As fabricantes de medicamentos novos também perdem receita com o atraso. Gomes estima que 20% a 40% do faturamento das farmacêuticas vêm de lançamentos. O desenvolvimento de cada fórmula leva entre 10 e 15 anos e custa, em média, US$ 800 milhões, segundo o presidente da Interfarma, Antônio Britto.

O problema é que, sem saber quando o registro sai, o retorno do investimento ficou mais longo e até imprevisível no Brasil, disse a especialista em indústria farmacêutica da PricewaterhouseCoopers, Eliane Kihara.

As únicas que levam algum tipo de vantagem com lista de espera para o registro de medicamentos são fabricantes que querem ser vendidas, conclui o consultor da Alvarez & Marsal. A demora é uma espécie de barreira para a entrada de novos players no mercado brasileiro e favorece as aquisições. “Multinacionais que querem entrar no Brasil podem levar três anos para lançar seus produtos aqui. É mais rápido comprar um concorrente que já tem uma boa carteira de registros na fila da Anvisa.”

Segundo Gomes, essa é uma das razões para os altos múltiplos de aquisições no setor farmacêutico -há negócios por exorbitantes 15 ou até 20 vezes o seu Ebitda (lucro antes de juros, impostos, depreciação e amortização). Outra é o crescimento expressivo do mercado brasileiro.

Rigor. O site da Anvisa, informa que o prazo máximo, pela lei, para a liberação de registros é de 120 dias para medicamentos similares e de 90 dias para os demais. “Analisamos em menos de 90 dias. O problema é o tempo que o pedido aguarda na fila até ser avaliado”, disse o presidente do órgão, Dirceu Barbano.

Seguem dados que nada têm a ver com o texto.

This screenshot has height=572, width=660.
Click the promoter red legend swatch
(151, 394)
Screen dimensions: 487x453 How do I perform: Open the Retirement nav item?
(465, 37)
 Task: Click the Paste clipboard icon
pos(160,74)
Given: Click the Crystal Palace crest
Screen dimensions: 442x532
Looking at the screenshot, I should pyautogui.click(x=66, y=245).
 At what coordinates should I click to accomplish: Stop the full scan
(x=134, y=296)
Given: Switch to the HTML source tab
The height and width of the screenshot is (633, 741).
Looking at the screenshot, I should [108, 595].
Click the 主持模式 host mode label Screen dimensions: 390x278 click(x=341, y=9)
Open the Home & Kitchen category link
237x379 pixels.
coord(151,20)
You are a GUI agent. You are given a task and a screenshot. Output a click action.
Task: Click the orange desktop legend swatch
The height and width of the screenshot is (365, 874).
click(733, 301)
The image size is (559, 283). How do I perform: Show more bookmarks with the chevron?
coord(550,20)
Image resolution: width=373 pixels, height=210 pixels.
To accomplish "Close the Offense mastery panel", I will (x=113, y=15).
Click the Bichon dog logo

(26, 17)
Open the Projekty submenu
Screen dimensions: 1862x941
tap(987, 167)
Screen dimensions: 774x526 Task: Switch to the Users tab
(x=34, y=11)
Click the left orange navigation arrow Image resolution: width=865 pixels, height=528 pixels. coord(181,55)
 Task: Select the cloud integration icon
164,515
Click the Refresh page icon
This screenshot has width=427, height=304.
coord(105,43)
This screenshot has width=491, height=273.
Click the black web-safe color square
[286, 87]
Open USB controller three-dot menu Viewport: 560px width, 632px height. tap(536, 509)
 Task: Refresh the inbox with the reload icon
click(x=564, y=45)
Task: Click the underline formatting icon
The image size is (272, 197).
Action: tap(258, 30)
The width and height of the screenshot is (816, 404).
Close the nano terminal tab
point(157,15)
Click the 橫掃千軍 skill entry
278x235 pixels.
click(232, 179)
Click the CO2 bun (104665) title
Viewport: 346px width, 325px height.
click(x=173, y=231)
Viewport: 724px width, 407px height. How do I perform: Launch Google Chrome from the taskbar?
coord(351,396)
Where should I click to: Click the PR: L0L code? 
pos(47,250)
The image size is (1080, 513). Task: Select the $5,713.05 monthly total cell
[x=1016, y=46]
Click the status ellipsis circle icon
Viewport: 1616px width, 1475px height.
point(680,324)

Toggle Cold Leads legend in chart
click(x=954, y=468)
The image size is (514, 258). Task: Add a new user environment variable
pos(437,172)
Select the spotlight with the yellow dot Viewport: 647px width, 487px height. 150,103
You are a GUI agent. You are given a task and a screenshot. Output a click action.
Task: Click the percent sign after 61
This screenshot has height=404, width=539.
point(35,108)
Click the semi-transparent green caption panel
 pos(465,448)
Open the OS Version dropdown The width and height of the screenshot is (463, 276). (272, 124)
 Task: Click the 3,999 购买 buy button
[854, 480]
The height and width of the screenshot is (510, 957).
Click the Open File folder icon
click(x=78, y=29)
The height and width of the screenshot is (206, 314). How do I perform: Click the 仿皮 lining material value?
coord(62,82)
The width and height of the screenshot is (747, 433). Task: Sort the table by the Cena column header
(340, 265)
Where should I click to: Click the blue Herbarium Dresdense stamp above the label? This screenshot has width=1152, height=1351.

Ele admite que os prazos praticados estão além do “razoável”. Os atrasos são consequência do aumento de pedidos de registros de remédios -de 500 por mês há dois anos para 650 atualmente – sem uma evolução proporcional da estrutura da Anvisa, que tem 2.112 funcionários e 130 técnicos na área de medicamentos.

O órgão realizará um concurso público para contratar mais técnicos e revisará procedimentos. “A meta é fazer a análise em um prazo entre 9 e 14 meses sem reduzir o rigor sanitário. A Anvisa fez um esforço enorme para o Brasil não ter mais casos de remédios de farinha”, diz Barbano.